Şimdide Erzincan’da yaklaşık bir yıldır moda oldu. Esnaf reklam tabelası yetmiyor diye birde halkın gözüne sokarcasına sık sık aralıklarla küçük veya büyük çaplı hem tretuvar üzerinde reklam totemleri hem de yol kenarlarında terfik totemleri ile her iki şekilde işgaller yaparak hakkı olmayarak resmen gasp ediyorlar.
Bu nasıl bir esnaflık anlayışı nasıl bir zihniyet. Sabah akşam aynı hiçbir gelişme yok. Cezai yaptırım ve caydırıcı önlemler uygulanarak geçiştirilecek bir durum değil. en doğrusu kısa süreliğine maddi zarara uğratmayacak kadar işyeri kapatma kriterleri ile düzenleme yapılarak başarı sağlanabilir.

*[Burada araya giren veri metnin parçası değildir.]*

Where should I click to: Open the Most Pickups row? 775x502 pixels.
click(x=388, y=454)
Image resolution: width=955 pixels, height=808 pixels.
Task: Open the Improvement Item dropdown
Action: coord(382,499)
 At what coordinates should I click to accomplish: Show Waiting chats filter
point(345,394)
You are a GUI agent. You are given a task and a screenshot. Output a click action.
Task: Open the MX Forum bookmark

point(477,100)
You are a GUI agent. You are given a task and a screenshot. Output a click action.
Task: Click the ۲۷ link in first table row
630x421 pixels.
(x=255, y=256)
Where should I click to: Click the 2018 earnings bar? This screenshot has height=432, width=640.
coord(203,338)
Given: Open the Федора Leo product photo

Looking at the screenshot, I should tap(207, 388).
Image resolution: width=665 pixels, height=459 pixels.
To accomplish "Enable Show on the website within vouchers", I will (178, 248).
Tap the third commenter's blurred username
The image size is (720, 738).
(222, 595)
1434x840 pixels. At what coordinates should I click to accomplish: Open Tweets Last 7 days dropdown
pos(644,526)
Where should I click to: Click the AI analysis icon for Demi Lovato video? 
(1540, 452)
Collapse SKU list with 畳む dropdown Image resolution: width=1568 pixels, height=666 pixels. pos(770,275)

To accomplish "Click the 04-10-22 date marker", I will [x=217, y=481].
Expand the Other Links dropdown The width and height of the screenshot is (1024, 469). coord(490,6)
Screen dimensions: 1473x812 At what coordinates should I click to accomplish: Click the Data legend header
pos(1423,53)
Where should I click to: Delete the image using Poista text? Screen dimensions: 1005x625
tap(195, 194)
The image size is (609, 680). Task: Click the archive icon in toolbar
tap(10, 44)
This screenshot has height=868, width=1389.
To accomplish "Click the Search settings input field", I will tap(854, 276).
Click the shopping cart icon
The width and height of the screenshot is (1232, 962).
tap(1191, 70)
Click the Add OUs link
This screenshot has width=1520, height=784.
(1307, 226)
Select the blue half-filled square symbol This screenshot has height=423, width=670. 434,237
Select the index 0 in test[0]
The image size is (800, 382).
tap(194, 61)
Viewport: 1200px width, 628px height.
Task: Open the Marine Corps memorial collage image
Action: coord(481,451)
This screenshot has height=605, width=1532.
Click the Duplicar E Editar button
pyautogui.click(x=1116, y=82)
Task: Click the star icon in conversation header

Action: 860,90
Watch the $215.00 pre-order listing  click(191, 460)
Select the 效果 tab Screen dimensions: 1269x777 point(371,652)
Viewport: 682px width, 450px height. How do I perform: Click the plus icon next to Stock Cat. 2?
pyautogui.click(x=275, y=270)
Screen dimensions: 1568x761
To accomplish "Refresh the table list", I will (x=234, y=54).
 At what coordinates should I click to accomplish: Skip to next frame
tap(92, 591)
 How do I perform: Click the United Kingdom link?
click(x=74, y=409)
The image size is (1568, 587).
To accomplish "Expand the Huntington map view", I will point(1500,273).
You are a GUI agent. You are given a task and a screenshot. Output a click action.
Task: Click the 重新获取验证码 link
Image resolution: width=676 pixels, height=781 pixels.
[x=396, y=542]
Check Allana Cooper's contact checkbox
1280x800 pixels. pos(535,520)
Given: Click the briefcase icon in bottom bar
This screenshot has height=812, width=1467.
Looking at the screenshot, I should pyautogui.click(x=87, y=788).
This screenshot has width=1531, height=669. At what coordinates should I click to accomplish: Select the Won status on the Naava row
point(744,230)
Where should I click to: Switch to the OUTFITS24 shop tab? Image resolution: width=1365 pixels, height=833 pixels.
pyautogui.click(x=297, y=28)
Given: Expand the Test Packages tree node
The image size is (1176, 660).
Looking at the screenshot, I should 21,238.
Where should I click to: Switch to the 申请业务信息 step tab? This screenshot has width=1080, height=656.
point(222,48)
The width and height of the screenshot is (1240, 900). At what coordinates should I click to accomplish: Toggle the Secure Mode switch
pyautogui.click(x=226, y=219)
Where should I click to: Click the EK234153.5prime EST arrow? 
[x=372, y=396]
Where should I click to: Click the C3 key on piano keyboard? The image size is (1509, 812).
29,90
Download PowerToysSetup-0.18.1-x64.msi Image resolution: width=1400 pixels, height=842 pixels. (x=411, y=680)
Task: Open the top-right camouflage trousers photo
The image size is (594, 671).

Geçtiğimiz ramazan ayında durumun ciddiyetini anlamadan devam eden bir serüven gibi halen muamma bir durumda peki nasıl olacak diye düşünmeye hiç gerek yok. Önlemler kapsamında ilk aşama adrese teslim ağır para cezaları yanında adalet mekanizması içerisinde cumhuriyet savcıları tarafından tretuvar da yayaların geçişini engellemek amaçlı bir soruşturma başlatılarak Avrupa’da ki uygulamanın bir benzeri de Erzincan’da yapılmalıdır. İşte o zaman daha iyi sonuçlar elde edilerek verim sağlanabilir.
Madem ki hukuk devletiyiz. O halde adalet bu şekilde daha sağlıklı olabilir. İlla adalet suç işleyenlere yönelik değil aynı zaman da bu tür durumlarda bile mekanizmayı işletmesi gerekir. Yoksa ne polis ne de zabıta ne kadar anons yaparsa yapsın yetkileri bir yere kadar. Devamında kalıcı olması için savcılık soruşturması ile gerçekçi ve etkileyici olduğunu görmek daha çok basit. Hem kimseye de haksızlık olmaz.
Yoksa birilerine bir şey olacak kültürüne sahip olmamızdan dolayı bu gibi durumlarda neden zorlanıyoruz. Ancak dediğim şekilde kararlı ve kalıcı bir mücadele olur. Bunun aksini düşünmek hem kendimize haksızlık hem de başkalarına haksızlık olur.
Bir süreliğine değil sürekli bu şekilde maddi zarara uğratmayacak derecede ağır para cezaları ve uyarıcı olarak savcılık soruşturması ile devlet mekanizmaların koordinasyonlu ve iletişim içerisinde daha iyi görev yaptıklarını görünür.